Decide whether each statement below agrees with the book review that follows, answering yes or no and quoting the review's deciding words. 1. The murder took place in a Paris apartment in 1971. 2. McLoughlin spent ten years searching through archives. 3. Bachand came from working-class origins.

- [PAGE]
......

The murder of a marginal, emotionally unstable, onetime member of the revolutionary separatist group the Front de Liberation du Québec (FLQ) in a Paris apartment in 1971 was the linchpin of a Canadian security operation to intimidate the remaining FLQ members into silence.

This is the assertion of Michael McLoughlin, who spent five years trawling through dusty archives piecing together a paper trail from the discards and scattered threads left after records of the action were destroyed. Before the publication of Last Stop, Paris, there were rumours of lawsuits and hints of deeper political intrigue that seem of a piece with the book’s faintly pedantic, methodical paranoia.

McLoughlin follows Bachand from his middle-class origins in the cauldron of Quebec’s Quiet Revolution, through the formation of the FLQ and the bombings of 1963, to imprisonment, exile in Cuba and France during the frenzy and aftermath of the October Crisis, and to his execution in which he seems a victim of factionalist infighting. McLoughlin does a good job sketching the faddish prevalence of revolutionary rhetoric through the 1960s and early ’70s – so well that Bachand’s assassination seems almost unnecessary. In hindsight, the winds of fashion would have made the FLQ irrelevant.

......

- [ROWS]
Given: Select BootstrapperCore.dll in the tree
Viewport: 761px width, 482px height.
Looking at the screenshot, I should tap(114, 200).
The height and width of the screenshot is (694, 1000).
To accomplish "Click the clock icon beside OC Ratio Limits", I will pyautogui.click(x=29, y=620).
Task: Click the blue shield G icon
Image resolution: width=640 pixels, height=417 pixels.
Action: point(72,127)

......

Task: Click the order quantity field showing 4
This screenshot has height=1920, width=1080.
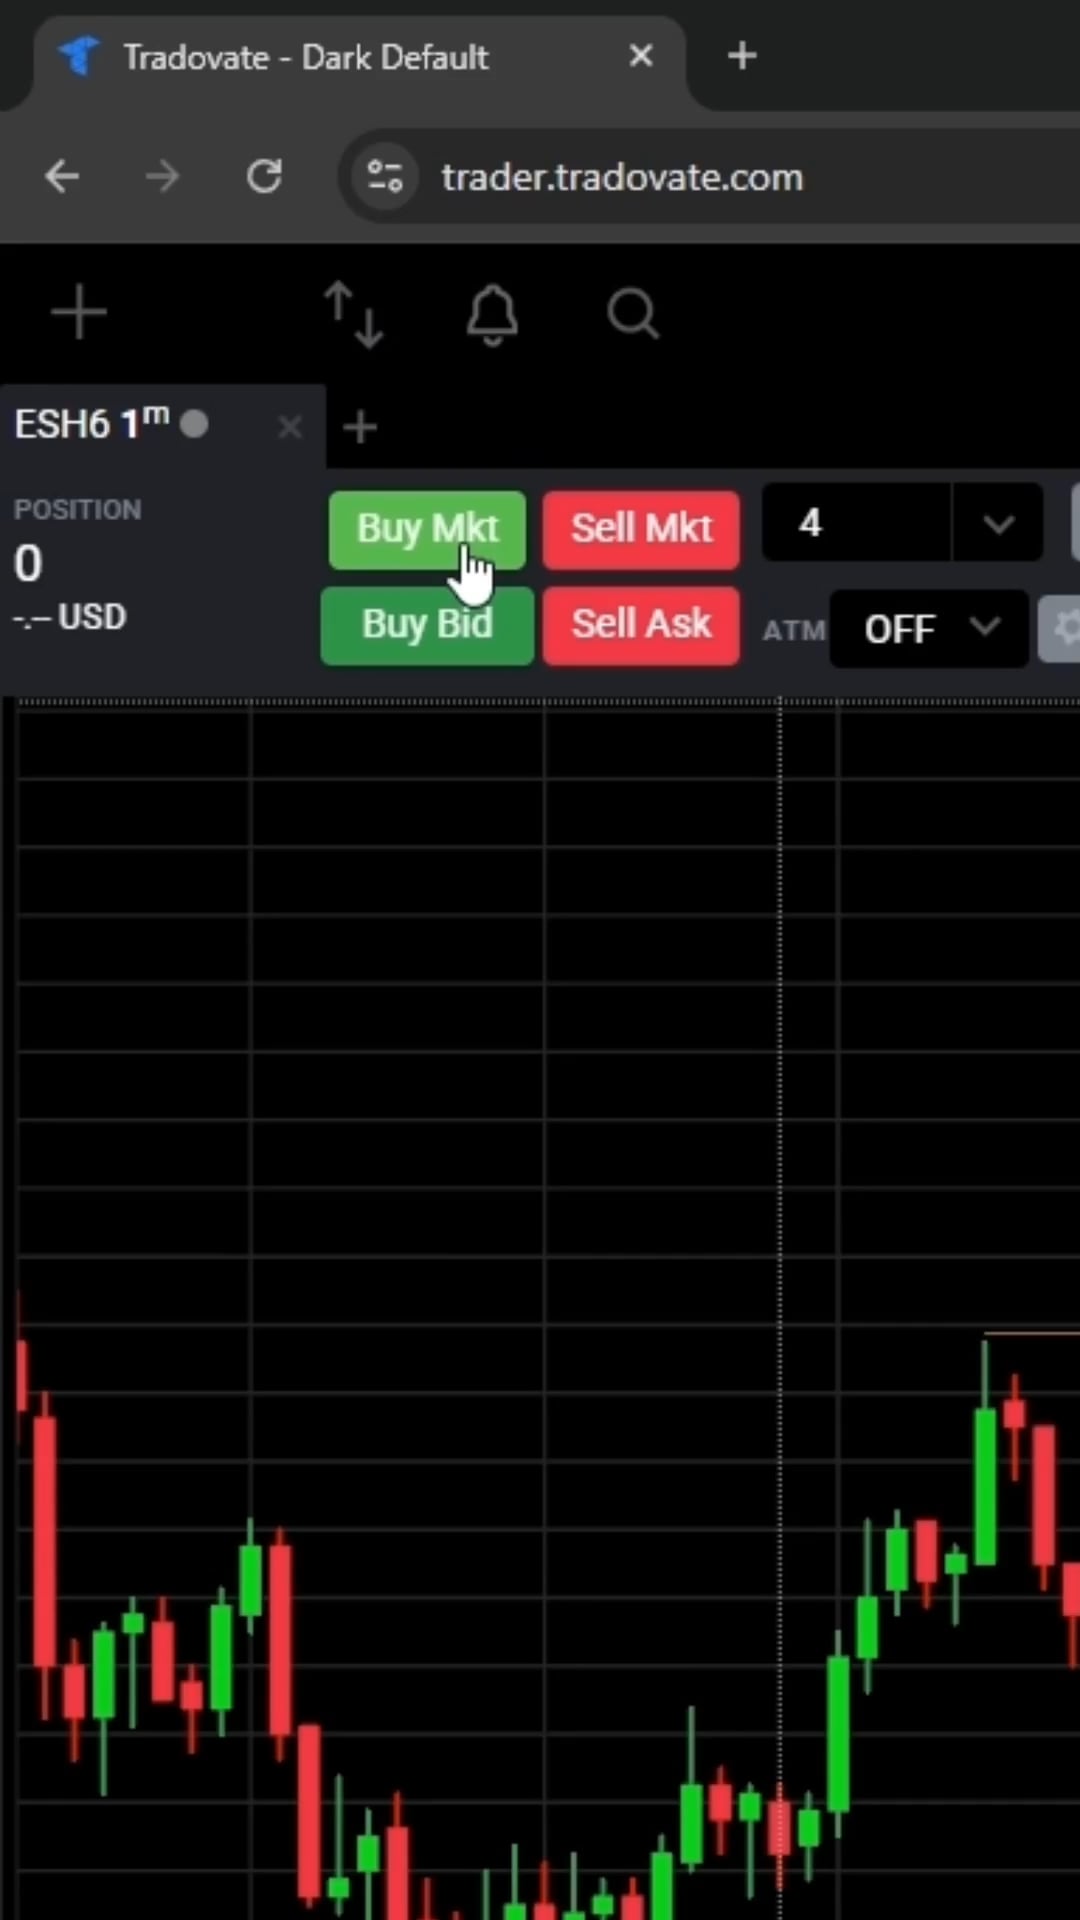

......

- [ANSWER FOR THE TASK]
1. Yes: "in a Paris apartment in 1971"
2. No: "who spent five years trawling through dusty archives"
3. No: "from his middle-class origins"